» Work to complete: Find the lines in the records that carry the word "Locate". Copy each one.

START Data for processing

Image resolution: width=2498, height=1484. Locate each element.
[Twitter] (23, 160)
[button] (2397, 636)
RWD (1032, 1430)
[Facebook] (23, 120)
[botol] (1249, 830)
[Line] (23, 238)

END Data for processing
START Data for processing

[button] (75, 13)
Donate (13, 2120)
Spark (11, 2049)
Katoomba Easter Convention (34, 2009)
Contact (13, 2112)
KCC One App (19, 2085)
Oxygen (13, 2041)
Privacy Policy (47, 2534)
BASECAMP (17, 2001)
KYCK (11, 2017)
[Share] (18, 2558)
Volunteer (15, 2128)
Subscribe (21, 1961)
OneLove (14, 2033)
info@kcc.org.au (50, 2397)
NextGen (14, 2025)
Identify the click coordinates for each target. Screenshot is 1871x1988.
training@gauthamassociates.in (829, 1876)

END Data for processing
START Data for processing

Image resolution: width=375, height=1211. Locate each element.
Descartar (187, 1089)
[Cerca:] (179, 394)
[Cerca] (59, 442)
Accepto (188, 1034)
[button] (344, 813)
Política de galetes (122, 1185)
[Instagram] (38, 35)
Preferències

END Data for processing

» Result of this exercise:
Image resolution: width=2498, height=1484. Locate each element.
Image resolution: width=375, height=1211. Locate each element.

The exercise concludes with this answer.